Shenzhen Bay Laboratory

Computational and Disease Genomics Lab


Genotype Tissue-Plasma Omics Project (GTOP)


Current functional genomics resources, most notably GTEx, are overwhelmingly based on European-ancestry cohorts and short-read sequencing. This leaves two critical blind spots: East Asian populations lack dedicated regulatory references, and structural variants (SVs) and tandem repeats (TRs) are systematically missed. We lead the GTOP project to close both gaps simultaneously, integrating PacBio HiFi whole-genome sequencing, full-length transcriptomics, and proteomics across 33 tissues from 160 East Asian donors. GTOP has revealed that SVs/TRs are 4.5-fold enriched among high-confidence causal variants — demonstrating that a large fraction of GWAS signals previously attributed to SNVs are in fact driven by structural variation and that over half of East Asian disease loci cannot be explained by existing European resources, establishing an indispensable foundation for East Asian precision medicine.


Multi-dimensional Noncoding Variant Interpretation


Genome-wide association studies have identified thousands of noncoding disease variants, yet functional interpretation remains a major challenge because existing approaches focus almost exclusively on gene expression. Our work on alternative polyadenylation (APA) is the first of its kind to systematically link 3′UTR regulation to disease genetics: we constructed the first human 3′aQTL atlas (Nature Genetics, 2021), showing that APA alone explains ~16.1% of previously uninterpretable disease heritability. We then constructed the first immune-response APA regulatory map (Nature Communications, 2023) and has since expanded into a complete regulatory framework — from 3′aQTL to the discovery of 5′aQTL, a new class of transcription-initiation QTL (Science Advances, 2024; Nature Communications, 2026), to the first genetic effect map of enhancer RNAs (Advanced Science, 2025) — collectively revealing that the majority of post-transcriptional causal genes are invisible to conventional eQTL analysis.

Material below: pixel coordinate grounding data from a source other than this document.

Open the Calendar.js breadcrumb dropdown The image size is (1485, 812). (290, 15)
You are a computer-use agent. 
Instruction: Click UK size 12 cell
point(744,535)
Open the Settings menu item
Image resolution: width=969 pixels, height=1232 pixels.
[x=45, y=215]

We have further demonstrated clinical translation potential by showing that 3′UTR shortening drives tumor immune evasion and developing a CRISPR-based 3′UTR-targeted therapeutic strategy (Nature Biomedical Engineering, 2026).


Single-cell Genetic Regulation


Tissue-level analyses average out cell-type-specific effects, which are often most relevant to disease. Our sc-xQTL framework addresses this by simultaneously mapping gene expression, APA, and RNA editing QTLs at single-cell resolution across 31 immune cell types from over 6 million cells. The key finding is striking, as post-transcriptional QTLs explain substantially more of the heritability of immune disease than traditional expression QTLs, and 70% of the causal genes identified through APA and RNA editing are entirely independent of gene expression, fundamentally redefining the regulatory landscape of immune disease. Supporting this direction, we have built scQTLbase, the largest integrated single-cell eQTL database covering 57 cell types and 95 cell states (Nucleic Acids Research, 2024) and developed MAAS for multi-modal single-cell integration (Genome Medicine, 2026).